> [EXCERPT PROVIDED]:
Aayush Sharma: Okay. So first of all, like I said, congratulations on the film, a really hard hitting film about a very sensitive project. But before diving into this project, I would love to know about you guys. So Florencia, while researching about your previous work, I got to know that this is your second short film as a director. The first one came out in 2019. So I’m curious to know about what inspired you to take filmmaking.

Flor Portieri: Yeah, so I consider this first official film. The previous film that came out was a thesis film that I did for school. So that one’s a little bit hidden. I’m surprised that you found it. I grew up in Argentina, like I said in the movie, and as a kid I was always watching movies, especially with my dad. My parents got a divorce when I was really young, and the way that I connected with my dad was through movies, and watching those movies, I wanted to know how those movies had been made and I was inspired and I guess intrigued by the behind the camera magic. I think that’s what inspired me to pursue it. My dad’s always been a photographer as well, so I grew up around cameras and stuff, and then I started school back in Argentina to be a filmmaker, and then I moved to the United States to finish my career there.

On if acting was always Tori Baldwin’s first choice

Aayush Sharma: Amazing. So Victoria, the same can be said for you as well, making your way into the world of acting. I saw your demo reel on YouTube and also the end of semester performance that you did in college. So was acting always your first choice? I mean, when was the first time you thought that this can be your profession?

> [DATASET ENTRIES]:

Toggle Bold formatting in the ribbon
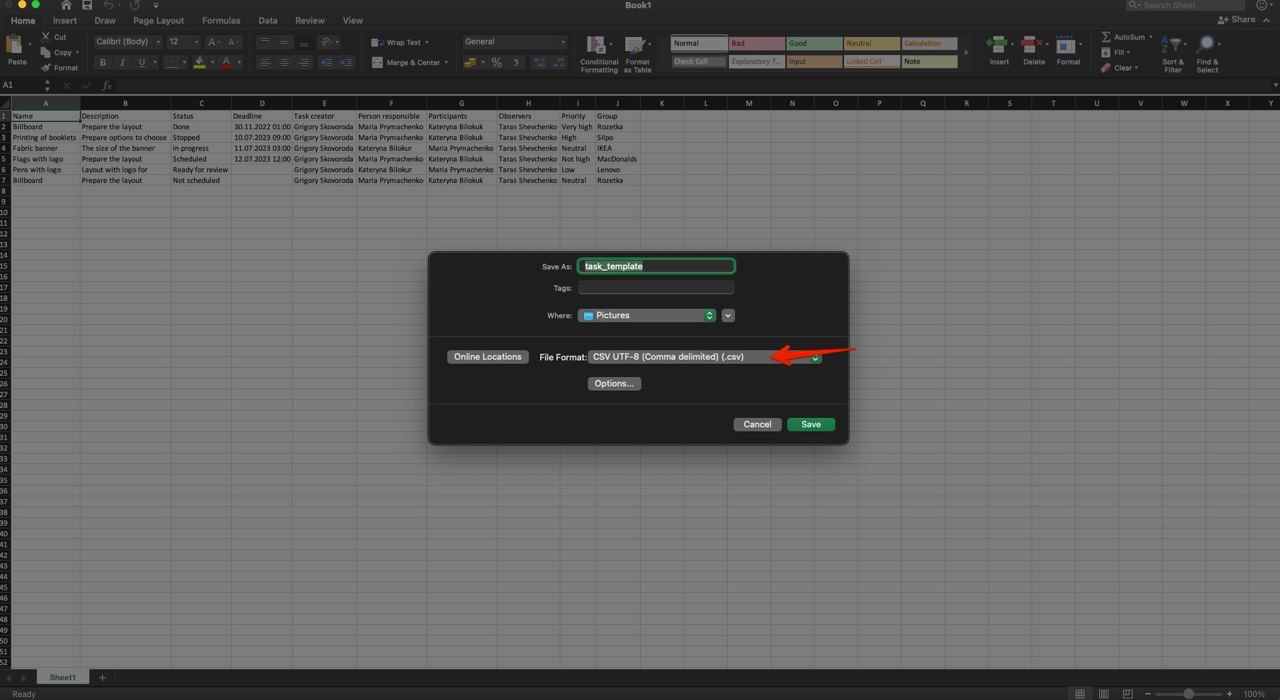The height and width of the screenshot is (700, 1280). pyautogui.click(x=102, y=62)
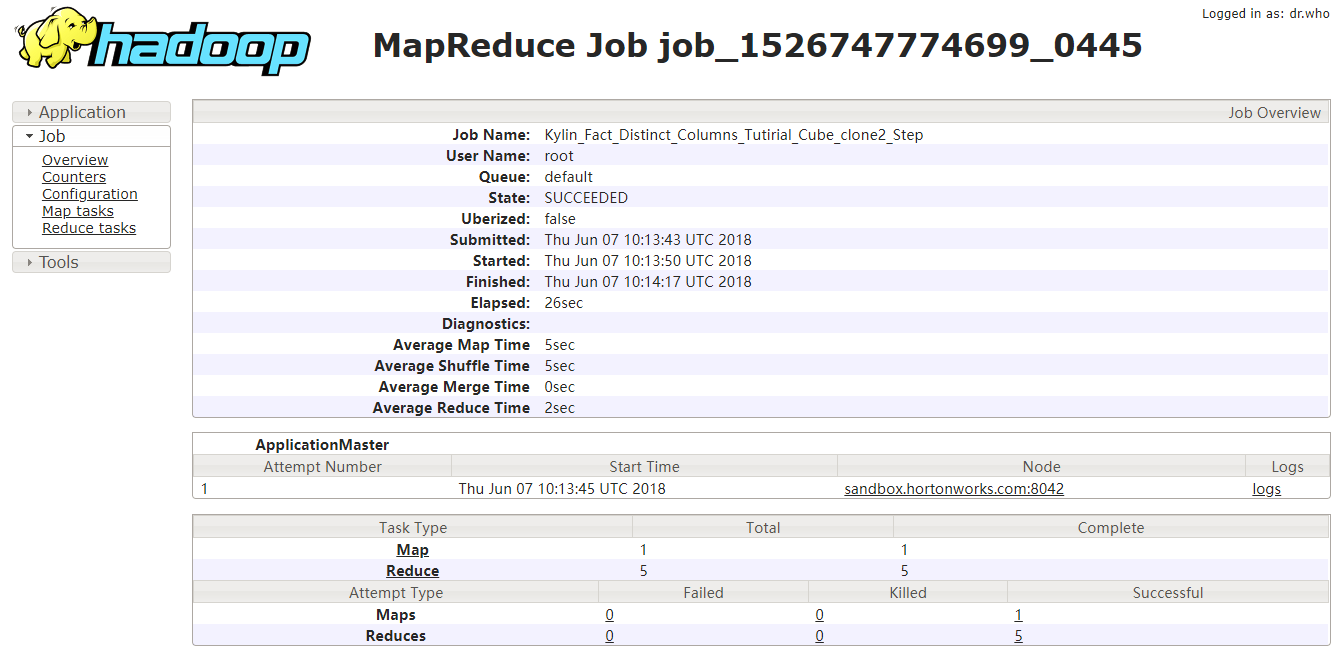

* * *

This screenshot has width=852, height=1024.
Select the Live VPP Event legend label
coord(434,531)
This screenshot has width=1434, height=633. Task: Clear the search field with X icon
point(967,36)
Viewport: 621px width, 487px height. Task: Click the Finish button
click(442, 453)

> [EXERCISE DETAILS]: Quote the part of the interview between "On if acting" and "be your profession?", inclusive. This data has no connection to the interview.

> [TASK OUTPUT]:
On if acting was always Tori Baldwin’s first choice

Aayush Sharma: Amazing. So Victoria, the same can be said for you as well, making your way into the world of acting. I saw your demo reel on YouTube and also the end of semester performance that you did in college. So was acting always your first choice? I mean, when was the first time you thought that this can be your profession?